А весной поехал я в гастроли по Германии. Кружным путём поехал, по дороге залетев в Баку. Одна прекрасная супружеская пара (я в их симпатичности уже на месте убедился не без радости) решила именно в Баку отпраздновать свою серебряную свадьбу. Глава этой семьи писал четверостишия, в силу чего меня своим коллегой почитал, и один из его друзей решил меня преподнести живым подарком на затейный этот праздник. Я, чуть покобенясь, согласился. И ничуть потом не пожалел. А так как я сюрпризом был, то накануне целый день таился в своём номере гостиницы, куда мне приносили пить и есть, чтоб я не обозначился до срока. А потом я прятался за дверью, как пресловутый рояль – в кустах, и появился на условленных словах ведущего. Со вкусом это было сделано, и мне там было очень хорошо. К тому же выступал я в замечательной компании – бакинские соратники по бизнесу поставили на это торжество своих артистов: первый зажигал большие факелы и тут же глубоко засовывал себе их в горло, а второй недвижно и с невозмутимостью стоял, босой, на остриях больших и устрашающих ножей. И получился настоящий праздник.

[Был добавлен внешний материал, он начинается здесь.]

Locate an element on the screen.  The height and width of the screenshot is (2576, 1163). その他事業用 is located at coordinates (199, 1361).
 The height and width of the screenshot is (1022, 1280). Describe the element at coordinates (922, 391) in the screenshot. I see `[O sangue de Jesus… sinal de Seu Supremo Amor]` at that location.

В Германии шестнадцать городов мне предстояло посетить, меня это нисколько не пугало. По точному созвучию с названием рабочих, нанимаемых из-за границы, я себе и мне подобным изобрёл давно уже именование – гастрольбайтер. Тем более что у меня, порою думал я, чтоб дух свой поддержать, – не просто шоу-бизнес, у меня с игрой ума, у меня – Бернард Шоу-бизнес. Я люблю свои вояжи потому ещё, что многое попутно вижу. Но уже болезнь моя развилась, очевидно, я всё время слабосильство ощущал, отлёживаясь вместо беготни, которую себе наметил. Я в Мюнхене в музей не выбрался, а в Нюрнберге не покурил возле любимого мной здания, где некогда творился знаменитый тот процесс над видными фашистскими убийцами. Меня там каждый раз одна мечта одолевает: если бы такой же был в России, вся её дальнейшая история светлей была бы несравненно. Не собрался.
В Хемнице (по-моему, не записал я город, раздолбай ленивый) чу2дное преподнесли мне назидание. После концерта подошла ко мне старушка и застенчиво сказала:
– Игорь, я совсем вас поучать не собираюсь, но вы слишком часто упрощённый путь предпочитаете.
– О чём вы? – спросил я вежливо и сухо, сразу же поняв, о чём сейчас мне скажут далеко не в первый раз. Однако же услышал небанальный вариант.
– У меня был знакомый поэт, – пояснила старушка, – он однажды написал четверостишие, которое вам всё и сразу объяснит.
И чуть зардевшись, прочитала:
Я раньше славил поцелуй,
сиянье глаз, души томление,
потом заметил: скажешь «хуй»,
и сразу в зале оживление.
Я искренне сказал своё спасибо и заверил собеседницу, что впредь буду удерживать себя от лёгкого пути.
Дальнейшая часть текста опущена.